:: Your goal ::
The expected result is every line of the records, printed exactly.

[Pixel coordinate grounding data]
━━━━━━━━━━━━━━━━
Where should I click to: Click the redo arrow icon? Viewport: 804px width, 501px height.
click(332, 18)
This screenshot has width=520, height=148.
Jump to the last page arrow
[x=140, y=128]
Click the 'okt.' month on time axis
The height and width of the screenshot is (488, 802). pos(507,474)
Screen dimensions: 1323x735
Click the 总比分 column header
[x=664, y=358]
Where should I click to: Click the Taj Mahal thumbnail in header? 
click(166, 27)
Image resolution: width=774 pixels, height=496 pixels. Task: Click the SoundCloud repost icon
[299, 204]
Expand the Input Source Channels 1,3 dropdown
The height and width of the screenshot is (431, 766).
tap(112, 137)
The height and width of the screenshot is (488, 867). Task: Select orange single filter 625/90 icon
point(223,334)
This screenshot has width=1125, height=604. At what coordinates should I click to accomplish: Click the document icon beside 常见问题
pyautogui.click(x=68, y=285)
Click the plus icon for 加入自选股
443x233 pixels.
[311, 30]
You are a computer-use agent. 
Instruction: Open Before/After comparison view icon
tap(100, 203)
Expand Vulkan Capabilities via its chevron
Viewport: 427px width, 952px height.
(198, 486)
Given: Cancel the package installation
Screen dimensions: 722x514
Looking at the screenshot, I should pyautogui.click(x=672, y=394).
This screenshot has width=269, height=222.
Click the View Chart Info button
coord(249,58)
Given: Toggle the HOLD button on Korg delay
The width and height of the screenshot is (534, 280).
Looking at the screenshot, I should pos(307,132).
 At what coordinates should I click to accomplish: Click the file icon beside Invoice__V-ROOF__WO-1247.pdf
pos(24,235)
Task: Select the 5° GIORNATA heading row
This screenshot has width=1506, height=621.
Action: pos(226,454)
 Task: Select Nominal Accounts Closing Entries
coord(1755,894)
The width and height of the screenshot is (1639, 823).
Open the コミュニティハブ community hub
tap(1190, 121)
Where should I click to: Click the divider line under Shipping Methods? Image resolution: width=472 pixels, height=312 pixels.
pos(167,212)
━━━━━━━━━━━━━━━━
:: Your response ::
Where should I click to: Click the redo arrow icon? Viewport: 804px width, 501px height.
click(332, 18)
This screenshot has width=520, height=148.
Jump to the last page arrow
[x=140, y=128]
Click the 'okt.' month on time axis
The height and width of the screenshot is (488, 802). pos(507,474)
Screen dimensions: 1323x735
Click the 总比分 column header
[x=664, y=358]
Where should I click to: Click the Taj Mahal thumbnail in header? 
click(166, 27)
Image resolution: width=774 pixels, height=496 pixels. Task: Click the SoundCloud repost icon
[299, 204]
Expand the Input Source Channels 1,3 dropdown
The height and width of the screenshot is (431, 766).
tap(112, 137)
The height and width of the screenshot is (488, 867). Task: Select orange single filter 625/90 icon
point(223,334)
This screenshot has width=1125, height=604. At what coordinates should I click to accomplish: Click the document icon beside 常见问题
pyautogui.click(x=68, y=285)
Click the plus icon for 加入自选股
443x233 pixels.
[311, 30]
You are a computer-use agent. 
Instruction: Open Before/After comparison view icon
tap(100, 203)
Expand Vulkan Capabilities via its chevron
Viewport: 427px width, 952px height.
(198, 486)
Given: Cancel the package installation
Screen dimensions: 722x514
Looking at the screenshot, I should pyautogui.click(x=672, y=394).
This screenshot has width=269, height=222.
Click the View Chart Info button
coord(249,58)
Given: Toggle the HOLD button on Korg delay
The width and height of the screenshot is (534, 280).
Looking at the screenshot, I should pos(307,132).
 At what coordinates should I click to accomplish: Click the file icon beside Invoice__V-ROOF__WO-1247.pdf
pos(24,235)
Task: Select the 5° GIORNATA heading row
This screenshot has width=1506, height=621.
Action: pos(226,454)
 Task: Select Nominal Accounts Closing Entries
coord(1755,894)
The width and height of the screenshot is (1639, 823).
Open the コミュニティハブ community hub
tap(1190, 121)
Where should I click to: Click the divider line under Shipping Methods? Image resolution: width=472 pixels, height=312 pixels.
pos(167,212)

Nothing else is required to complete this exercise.